Let $X_1, . . . , X_n$ be independent and identically distributed random variables each with probability density function,
$$f(x)=\frac{2x}{(\theta +1)^2} $$
where $\theta$ is an unknown parameter and where $0\leq x \leq \theta+1$.

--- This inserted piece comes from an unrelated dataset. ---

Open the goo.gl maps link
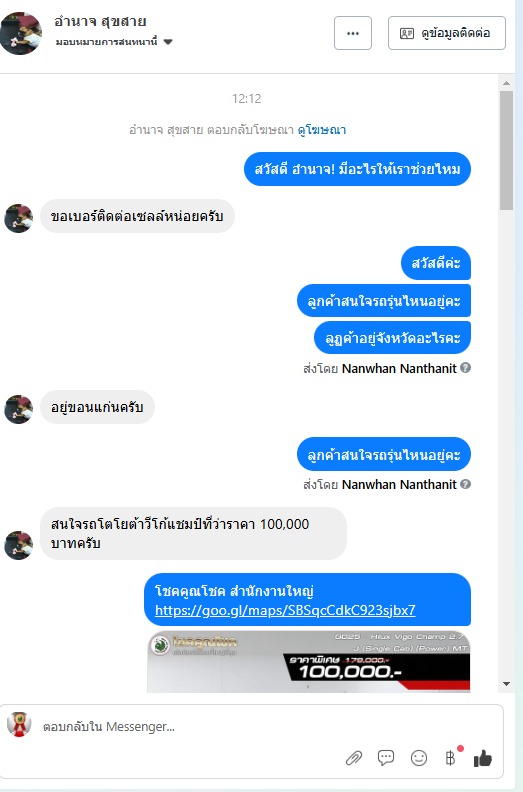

We have observations of $x_1, . . . , x_n$ how can I show that the maximum likelihood estimator of $\theta$ is given by $\theta=max(x_1, . . . , x_n)-1$
First I logged the PDF to get:
$$\ln(f(x))=\ln(2x)+2(\ln(\theta+1))$$
Then differentiated w.r.t $\theta$:
$$\ln(f(x))'=\frac{2}{\theta+1}$$
But then if I set equal to zero I cannot solve for $\theta$ or even get a max in there at all? Can anyone give me some pointers? Thank you!
Best Answer
I see no need to use log likelihood here. The function itself is decreasing in $\theta$. $$ \mathcal{L}(\theta; X_1,\dots, X_n) = f(X_1)\cdot\ldots\cdot f(X_n) $$ $$= \begin{cases}\frac{2X_1}{(\theta+1)^2}, & 0\leq X_1\leq \theta+1 \cr 0, & \text{else}\end{cases}\;\times\;\ldots\;\times\; \begin{cases}\frac{2X_n}{(\theta+1)^2}, & 0\leq X_n\leq \theta+1 \cr 0, & \text{else}\end{cases} $$ $$ =\begin{cases}\frac{2^n\prod\limits_{i=1}^n X_i}{(\theta+1)^{2n}}, & 0\leq X_1,\ldots,X_n\leq \theta+1 \cr 0, & \text{else}\end{cases} $$ (here $X_{(n)}=\max(X_1,\ldots,X_n)$) $$ =\begin{cases}\frac{2^n\prod\limits_{i=1}^n X_i}{(\theta+1)^{2n}}, & X_{(n)}\leq \theta+1 \cr 0, & \text{else}\end{cases} $$ $$ =\begin{cases}\frac{2^n\prod\limits_{i=1}^n X_i}{(\theta+1)^{2n}}, & \theta\geq X_{(n)}-1 \cr 0, & \theta< X_{(n)}-1 \end{cases} $$
Since $\frac{2^n\prod\limits_{i=1}^n X_i}{(\theta+1)^{2n}}$ decrease as $\theta$ increase, the highest value of $\mathcal{L}(\theta; X_1,\dots, X_n)$ is attained at the smallest value of $\theta$ satisfying the inequality $\theta\geq X_{(n)}-1$. So, MLE is $\hat\theta = X_{(n)}-1$.